Rock Festivals give student a disposable idea …
According to organizers of the annual Glastonbury Festivals, concert goers who spend the week rocking out tend to abandon the tents they sleep in during the rockfest. And it’s growing from 10,000 abandoned tents in 2005, to 15,000 this year. Not very environment friendly in these globally sensitive economic times.
But what seems like a budding ecologic disaster in Glastonbury, turns into an economic opportunity to Designer James Dunlop, who’s Myhab disposable habitats can solve the problem of what to do with tens of thousands of barely used, yet abused, tents left behind. “People use and abuse their tents because they are so cheap,” Dunlop said, “they are just tired and want to go home after festivals. They do not want to mess about putting their tent away.”

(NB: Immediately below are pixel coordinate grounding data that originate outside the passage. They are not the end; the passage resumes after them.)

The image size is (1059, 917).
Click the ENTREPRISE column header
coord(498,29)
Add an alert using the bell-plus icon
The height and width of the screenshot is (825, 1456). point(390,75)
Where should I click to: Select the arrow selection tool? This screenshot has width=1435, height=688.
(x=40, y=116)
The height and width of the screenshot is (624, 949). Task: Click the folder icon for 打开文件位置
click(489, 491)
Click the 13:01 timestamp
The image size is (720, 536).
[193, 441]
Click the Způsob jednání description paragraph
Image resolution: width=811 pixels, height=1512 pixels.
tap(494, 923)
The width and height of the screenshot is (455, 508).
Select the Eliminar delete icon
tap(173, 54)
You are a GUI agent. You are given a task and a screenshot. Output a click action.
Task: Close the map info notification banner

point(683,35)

That’s why myHab was born, but that’s not the only use Dunlop envisions. There’s also disaster relief and with 2012 Olympics coming to London, and possibilities for incoming sports fans are endless.
Made out of waterproof, yet disposable cardboard and plastic, the MyHab has enough room for two, can easily be erected and dismantled in a few minutes, and contains ammenties like a cushioned sleep pad, a locker secured by PIN number, and even lighting. After use, myHab will be dismantled by the company and properly recycled.
And not only did venture capitalists recognize the potential and help Dunlop create Myhab Limited is based in London, but the myHab also recently won an award at the New Designers Exhibition.
No word on sale or rental rates, but Dunlop hopes to launch myHab next year.